Who else besides a for-profit insurance company could remain in business carrying that kind of overhead? No one, which goes to explain a large part of the reason US companies, large and small, if they provide health insurance to their employees, are non-competitive versus their foreign competitors, why so many US jobs have been shipped outside US borders, why so many US employees have forever lost their jobs.
This, however, does not consider any of the externalities that are part of the present scheme. The doctor has a gross revenue target that must be met to pay the costs and expenses of office space lease, staff salaries, equipment and supplies, etc. As every minute a doctor spends on the phone with an insurance company clerk is time he or she cannot devote to billable patient care, the fees charged for patient care have to be increased, to compensate. Every minute wasted with an insurance clerk is time that cannot be devoted to enhancing the doctor’s professional knowledge through review of medical journals. That translates as care that may not be completely current, which can further translate into less efficacious therapies and procedures that then raise other costs, costs in longer hospital stays that have poorer results than might otherwise be the case, all of which add to US medical care insurance premiums.
What must also be added as an externality are the costs presented by the non-paying under- and uninsured who primarily (exclusively?) access the healthcare system through the Emergency Room doors.
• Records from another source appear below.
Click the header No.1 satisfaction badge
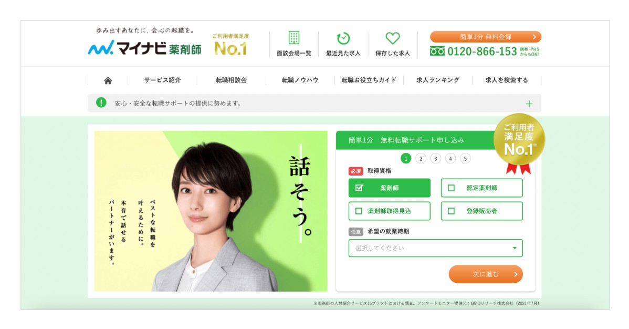This screenshot has width=629, height=329. [x=230, y=45]
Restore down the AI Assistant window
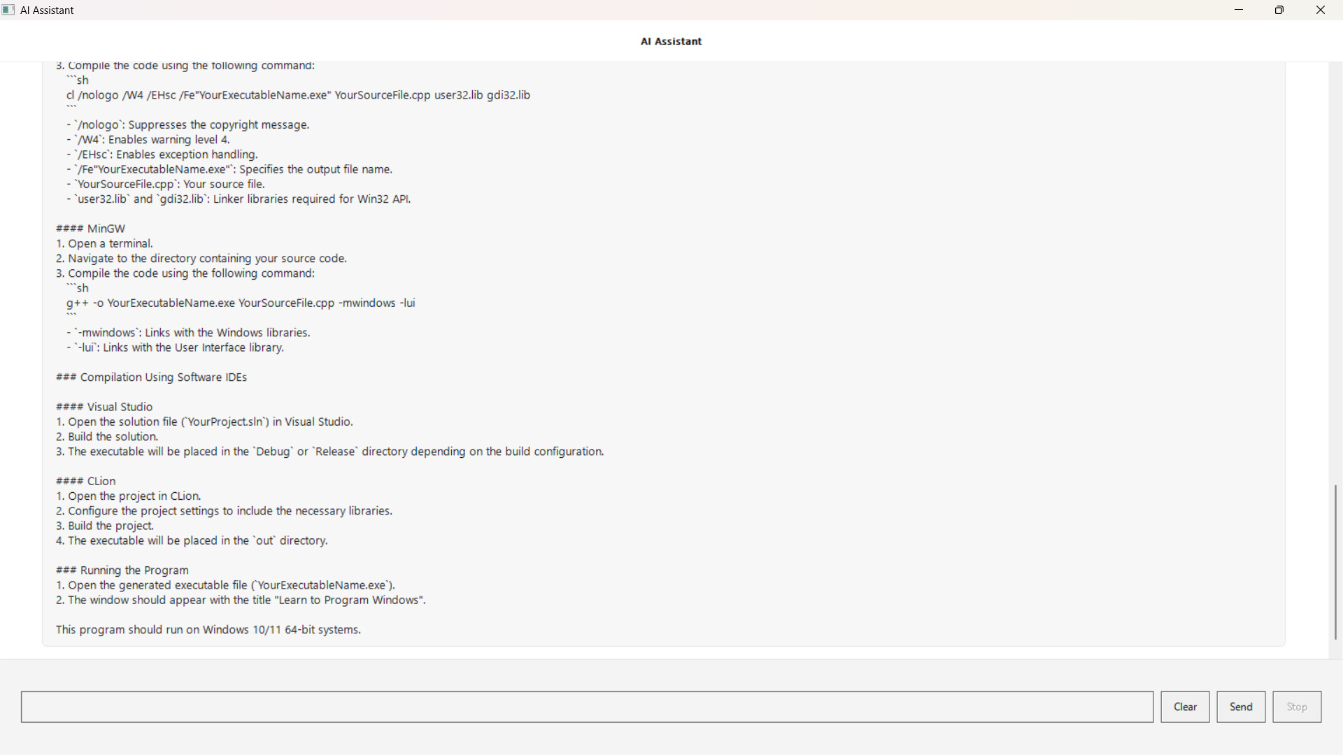This screenshot has height=755, width=1343. click(1279, 10)
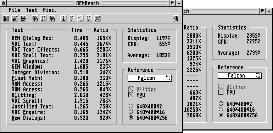Viewport: 273px width, 133px height.
Task: Enable FPU checkbox in the background window
Action: [221, 92]
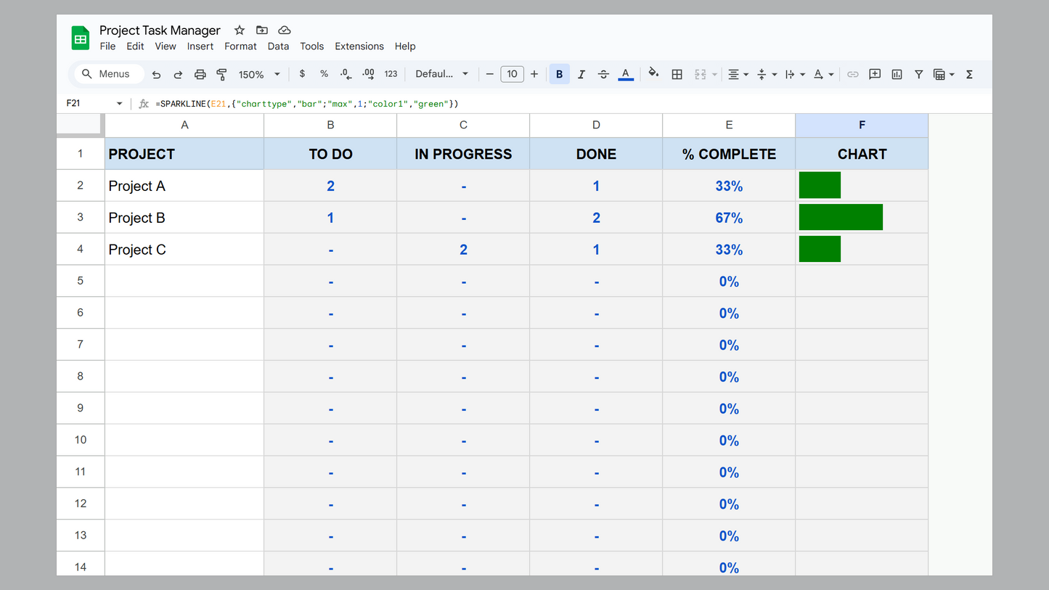Open the text color picker
Screen dimensions: 1049x590
coord(625,75)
The costs that occur there are the highest within the system, and all get transferred to those who do pay, via insurance contracts or out of their own self-insuring resources. Statistically, those who for whatever reasons do not regularly avail themselves and their family of healthcare services and education are the least healthy in our population. They are many times more likely to be obese, to have an unhealthy lifestyle, have unhealthy habits, have low-weight babies, less vigorously healthy children, and are therefore more prone to all the ailments that will prove through their lives to be exponentially the most expensive to treat.
One thing the media promulgators of the AIG claims-denying brouhaha are not making clear, while you’re seething over just one more loathsome behavior those bonus-gobbling corporate welfare bums engaged, is how AIG’s practices and policies are manifestations that are part and parcel reflections of the entire for-profit private health insurance industry. Reread my professional and anecdotal bona fides, then let me shout this from the mountaintop: THEY ALL DO THE SAME THING! It’s what for-profit, private insurance is. So long as profit is part of the proposition, it simply is impossible for it to ever be otherwise.
Listening to anyone orating on behalf of a proposal that would keep the insurance companies involved? Giving them any part of your time? What the hell were you thinking?